The three methods are as follows:
Publicly administered and anonymous
This is by far the easiest type of survey to create. Since you want anybody to
be able to take the survey, no special restrictions have to be in place. You can
create this type of survey using only PonyExpress.
Benefits
- It's easy to create and administer.
- Anybody with the URL can respond.
- No special restriction is necessary.
- Uses just PonyExpress.
Drawbacks
- Unable to verify identity of respondent.
- Unable to restrict audience.
- Unable to eliminate duplicate respondents.
For example, see the Center for Psychiatric Rehabilitation's Webcast
Survey.
Restricted audience, anonymous
This survey type is similar to the publicly administered, anonymous survey in
that you collect no identifying information from your users. Unlike the above
survey, however, you can choose to limit the potential respondents by using an
.htaccess file.
Benefits
- You can focus survey on specific members of the BU community in order
to maintain a consistent response base.
- You can limit survey to specific BU users, BU status (faculty, staff,
etc.), BU department, or create a special username/password pair to distribute
to anyone.
Drawbacks
- Unable to eliminate duplicate respondents.

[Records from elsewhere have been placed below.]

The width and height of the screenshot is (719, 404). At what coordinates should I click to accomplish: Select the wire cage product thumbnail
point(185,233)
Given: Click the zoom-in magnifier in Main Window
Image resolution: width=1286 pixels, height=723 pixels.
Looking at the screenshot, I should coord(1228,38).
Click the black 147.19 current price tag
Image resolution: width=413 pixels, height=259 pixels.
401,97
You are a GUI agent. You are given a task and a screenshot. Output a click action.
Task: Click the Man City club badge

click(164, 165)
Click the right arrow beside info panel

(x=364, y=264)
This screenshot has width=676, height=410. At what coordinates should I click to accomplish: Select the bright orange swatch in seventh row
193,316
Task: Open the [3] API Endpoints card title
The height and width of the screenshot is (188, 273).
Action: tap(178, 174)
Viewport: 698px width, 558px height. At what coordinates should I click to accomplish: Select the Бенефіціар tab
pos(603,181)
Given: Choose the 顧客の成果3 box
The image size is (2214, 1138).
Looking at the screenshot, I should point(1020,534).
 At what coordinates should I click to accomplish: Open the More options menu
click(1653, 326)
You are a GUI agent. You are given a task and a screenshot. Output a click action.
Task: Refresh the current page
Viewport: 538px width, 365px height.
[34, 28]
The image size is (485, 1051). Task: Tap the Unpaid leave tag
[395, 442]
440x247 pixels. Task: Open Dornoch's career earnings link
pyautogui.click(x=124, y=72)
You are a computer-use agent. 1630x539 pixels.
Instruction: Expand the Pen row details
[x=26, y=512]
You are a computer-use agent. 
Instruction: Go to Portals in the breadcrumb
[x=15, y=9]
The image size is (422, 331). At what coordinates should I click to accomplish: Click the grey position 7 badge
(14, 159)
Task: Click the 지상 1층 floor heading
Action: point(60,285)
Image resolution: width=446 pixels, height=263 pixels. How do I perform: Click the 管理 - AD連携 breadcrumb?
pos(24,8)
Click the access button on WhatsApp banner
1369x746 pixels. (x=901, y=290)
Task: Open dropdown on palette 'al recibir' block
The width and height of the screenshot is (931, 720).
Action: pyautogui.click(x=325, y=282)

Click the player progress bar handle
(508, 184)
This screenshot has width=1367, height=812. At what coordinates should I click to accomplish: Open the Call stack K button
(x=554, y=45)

- You must add an .htaccess file.
- It's slightly more complicated to create.
Here is example of a restricted
audience, anonymous form.
Restricted audience, non-anonymous respondent
For this method, you can use Formlogin in conjunction with a standard
PonyExpress-enabled HTML form. Formlogin gets information about your Web site's
visitors from BU's PH database--the same database that serves the online Directory.
You can adapt your Web forms to submit some, all, or none of this information
to your tab-delimited file. You accomplish this by inserting special Formlogin
variables into your form fields.
Benefits
- Automatically filled fields give a sense of personalization to your survey.
- Since Formlogin uses Kerberos authentication, it allows you to verify
the identity of your respondents.
Drawbacks
- Formlogin can only be used for respondents within the BU community.
- Respondents must have a BU login name and Kerberos password.
- It's slightly more complicated to create.
Here is an example of a form using
Formlogin. You can see that it asks the user for their BU login
name and Kerberos password, and then automatically fills in some
information. Here is the same form without
Formlogin to illustrate the use of the special variables.